§ Work request
Omit every picture and write out the rest of the records exactly.

BEGIN Records shown

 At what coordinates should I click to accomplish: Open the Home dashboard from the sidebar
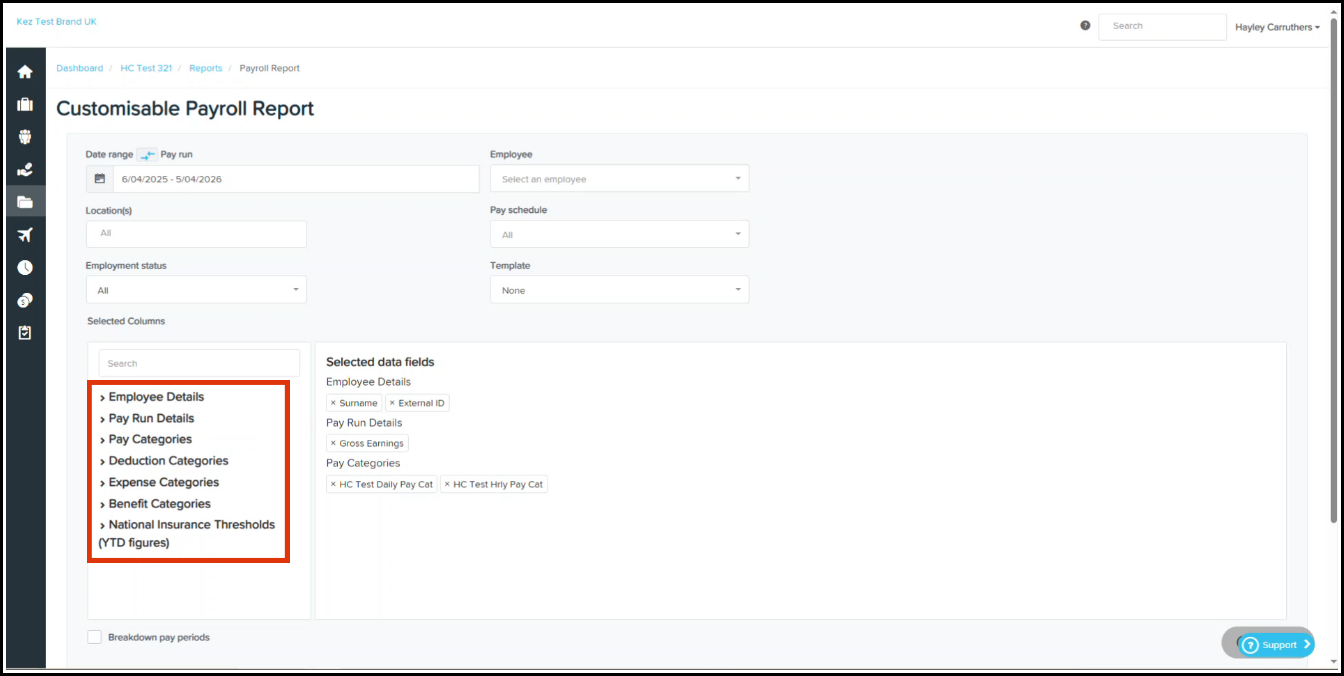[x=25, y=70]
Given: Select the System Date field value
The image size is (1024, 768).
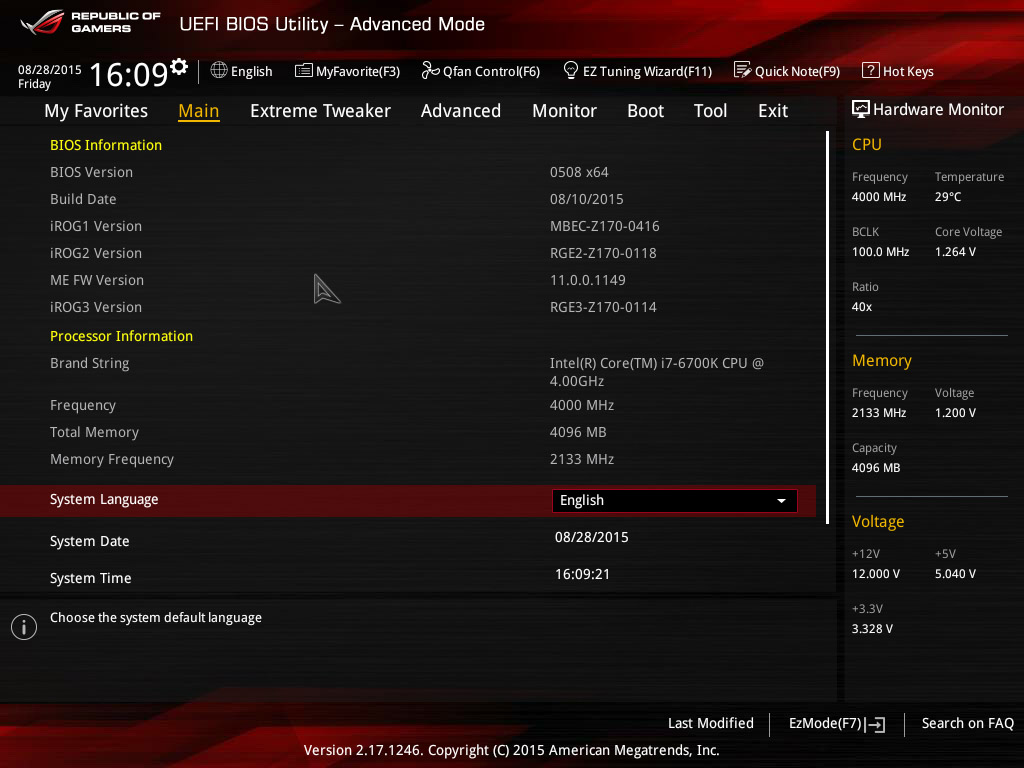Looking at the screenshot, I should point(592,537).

END Records shown

§ Solution for this task
 At what coordinates should I click to accomplish: Open the Home dashboard from the sidebar
[x=25, y=70]
Given: Select the System Date field value
The image size is (1024, 768).
Looking at the screenshot, I should point(592,537).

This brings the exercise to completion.